As a Global eHealth ambassador for the International Society for Telemedicine and eHealth he spoke with credibility and a passion for realigning the imbalance in health care delivery using eHealth. Nothing particularly world shattering or new, but even I could put aside my natural scepticism and feel a little inspired – I liked that & thought I’d share it :)

Apologies for my hand-held phone recording…

CIMI… one of many crossroads

Grahame Grieve posted CIMI at the Crossroads recently. I can’t disagree with a lot of the content, but maybe I’m a bit more of an optimist as I draw some slightly different conclusions.

Grahame is totally right about what it has achieved so far:

  • a significant membership roll that has never been achieved before
  • a significant agreement of an initial approach to clinical models – a primary formalism of ADL 1.5/AOM with a commitment to support transformation to isosemantic UML models in a spirit of inclusivity and harmonisation.

And as he points out, the notion that the modelling methodology was chosen independently of the Reference Model is somewhat disconcerting.

“…the decision to choose ADL/AOM as the methodology, while deferring the choice of reference model. While I understood the political reality of this decision, choosing an existing methodology (ADL/AOM) but not the openEHR reference model committed CIMI to building at least a new tooling chain, a new community, and possibly a new reference model.

The cost of this is high; so high that the opportunity created by the foundation of CIMI may likely founder if we see another attempt to reinvent the health IT wheel, yet again.

There are many opinions, and everyone at the CIMI table has their own bias, history, experience. Organisational and personal investment in each existing solutions are high. No one wants to throw away their efforts and ‘start again’; everyone wants their work to be the successful and sustained.

The CIMI community do need to make an objective decision if it is to move forward. It may not be result which wins a popularity contest. It is very likely that some members will walks away and keep working as they always have; maybe intending to return when a more mature solution is on offer.

In his paragraph on the pros and cons of openEHR, Grahame very eloquently states:

This is the first choice: pick the least worst established clinical modelling paradigm.

:)

“Least worst” – Thanks Grahame! You could turn that around: the ‘best’ available so far, where there is no perfect solution!

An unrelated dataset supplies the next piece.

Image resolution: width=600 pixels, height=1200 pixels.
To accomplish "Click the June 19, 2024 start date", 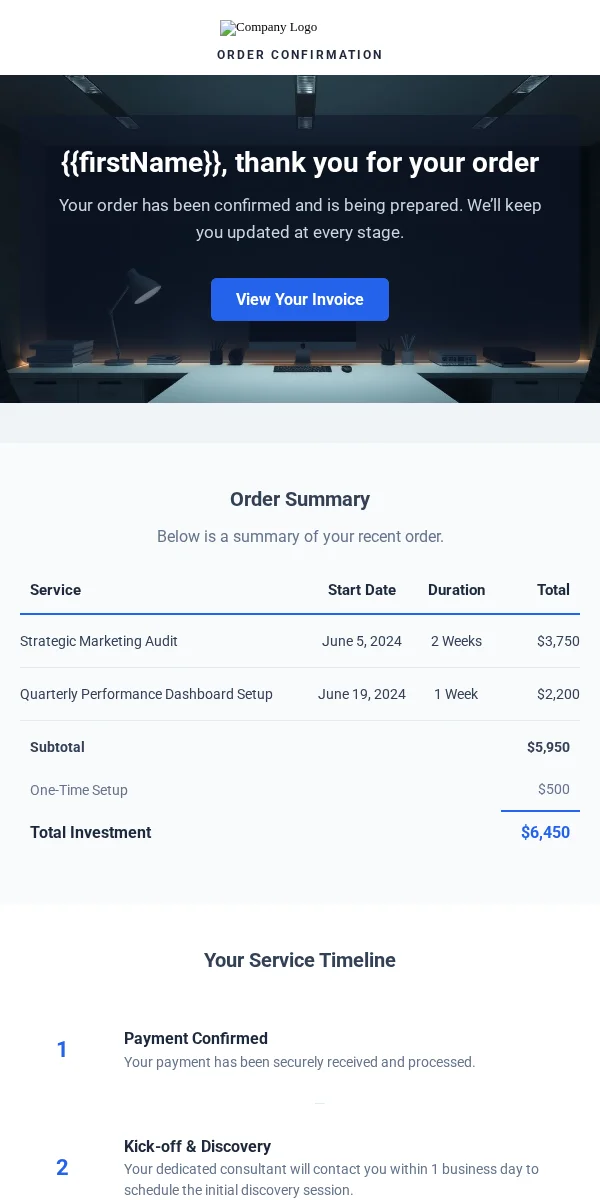I will pos(362,694).
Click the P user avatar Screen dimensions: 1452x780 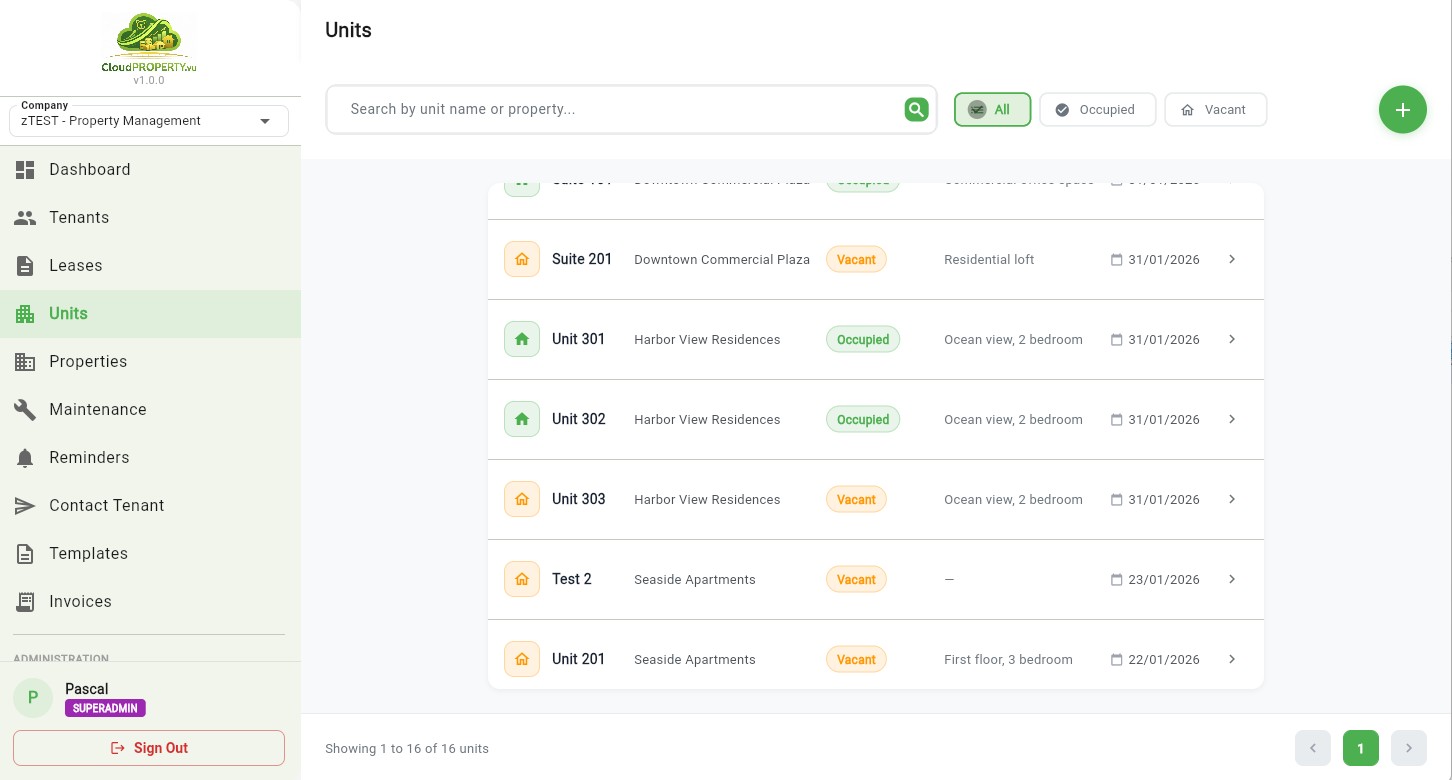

But it’s not a bad principle – to take the least worst and make it better!

The chair of the openEHR board, Sam Heard proposed the following to the openEHR community back in October 2011:

“If the CIMI group chooses to use ADL as the formalism then the openEHR community is prepared to explore the Foundation governance arrangements with the CIMI group and align the two efforts using the structures that are mutually agreed.

Changes to ADL and the openEHR Reference Model may be part of the process to meet the collective needs, and alignment of the shared RM and a reviewed RM for ISO 13606 would also be a major goal. ADL 1.5 would be submitted to ISO as part of this alignment.”

Seems sensible to me – start with a robust candidate and modify/enhance it to meet the collective needs. The latest version of the openEHR RM is clearly one candidate. It has evolved significantly from the 2005 version which forms the basis of ISO 13606. Given that ISO 13606 (parts 1-5) is due for revision this year, perhaps we have a great opportunity for harmonisation. The openEHR community is already starting to develop a proposal for the revision, but a greater achievement would be to align all of these efforts into a new 13606/openEHR/CIMI specification.

This is a difficult task that we are trying to solve. We know that because it has not been solved before.

This is definitely not the first crossroad that CIMI has encountered – don’t underestimate the effort that has brought the group to this point – and it will definitely not be the last. What will determine success is keeping the end goal front and centre in CIMI’s decision-making; cutting ruthlessly through the political and personal agendas; putting pragmatism ahead of perfection; and a willingness to compromise in order to move forward.

It may not be possible. It could be a hell of a ride. I still think it has the potential make a hell of a difference.